Dataset entries
·····

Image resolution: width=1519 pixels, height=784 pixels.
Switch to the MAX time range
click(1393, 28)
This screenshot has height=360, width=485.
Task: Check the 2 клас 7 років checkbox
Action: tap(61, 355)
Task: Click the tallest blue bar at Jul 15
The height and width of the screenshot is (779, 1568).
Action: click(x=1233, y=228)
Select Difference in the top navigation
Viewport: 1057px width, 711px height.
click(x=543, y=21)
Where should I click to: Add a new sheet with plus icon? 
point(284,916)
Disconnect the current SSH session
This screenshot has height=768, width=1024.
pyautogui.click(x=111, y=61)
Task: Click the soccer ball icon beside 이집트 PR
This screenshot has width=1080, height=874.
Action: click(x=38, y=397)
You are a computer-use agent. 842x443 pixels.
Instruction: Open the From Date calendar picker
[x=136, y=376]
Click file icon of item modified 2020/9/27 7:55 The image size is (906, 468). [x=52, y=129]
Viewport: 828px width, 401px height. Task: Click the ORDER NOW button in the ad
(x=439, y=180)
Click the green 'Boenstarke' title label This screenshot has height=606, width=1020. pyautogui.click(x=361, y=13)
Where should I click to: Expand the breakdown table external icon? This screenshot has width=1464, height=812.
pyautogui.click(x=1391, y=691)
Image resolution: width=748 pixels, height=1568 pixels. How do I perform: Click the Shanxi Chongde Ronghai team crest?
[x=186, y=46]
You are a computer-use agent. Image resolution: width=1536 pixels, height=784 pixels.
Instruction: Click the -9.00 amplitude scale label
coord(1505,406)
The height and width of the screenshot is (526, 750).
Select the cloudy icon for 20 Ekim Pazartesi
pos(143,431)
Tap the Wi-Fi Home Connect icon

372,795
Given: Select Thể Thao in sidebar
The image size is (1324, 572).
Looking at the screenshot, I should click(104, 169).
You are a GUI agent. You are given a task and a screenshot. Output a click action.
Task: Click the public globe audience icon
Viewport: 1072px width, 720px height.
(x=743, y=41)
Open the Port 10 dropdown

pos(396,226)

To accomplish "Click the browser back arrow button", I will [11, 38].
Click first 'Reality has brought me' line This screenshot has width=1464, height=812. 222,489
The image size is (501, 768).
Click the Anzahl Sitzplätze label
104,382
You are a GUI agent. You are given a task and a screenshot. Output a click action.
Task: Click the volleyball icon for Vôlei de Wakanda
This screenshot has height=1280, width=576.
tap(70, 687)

·····

- **DO THIS**: Can you reproduce, line for line, the part of the items above that opens with the line containing "The height and width of the screenshot is (526, 750)." and closes with the line containing "Looking at the", with both of those lines included?

- **COMPLETED EXERCISE**:
The height and width of the screenshot is (526, 750).
Select the cloudy icon for 20 Ekim Pazartesi
pos(143,431)
Tap the Wi-Fi Home Connect icon

372,795
Given: Select Thể Thao in sidebar
The image size is (1324, 572).
Looking at the screenshot, I should click(104, 169).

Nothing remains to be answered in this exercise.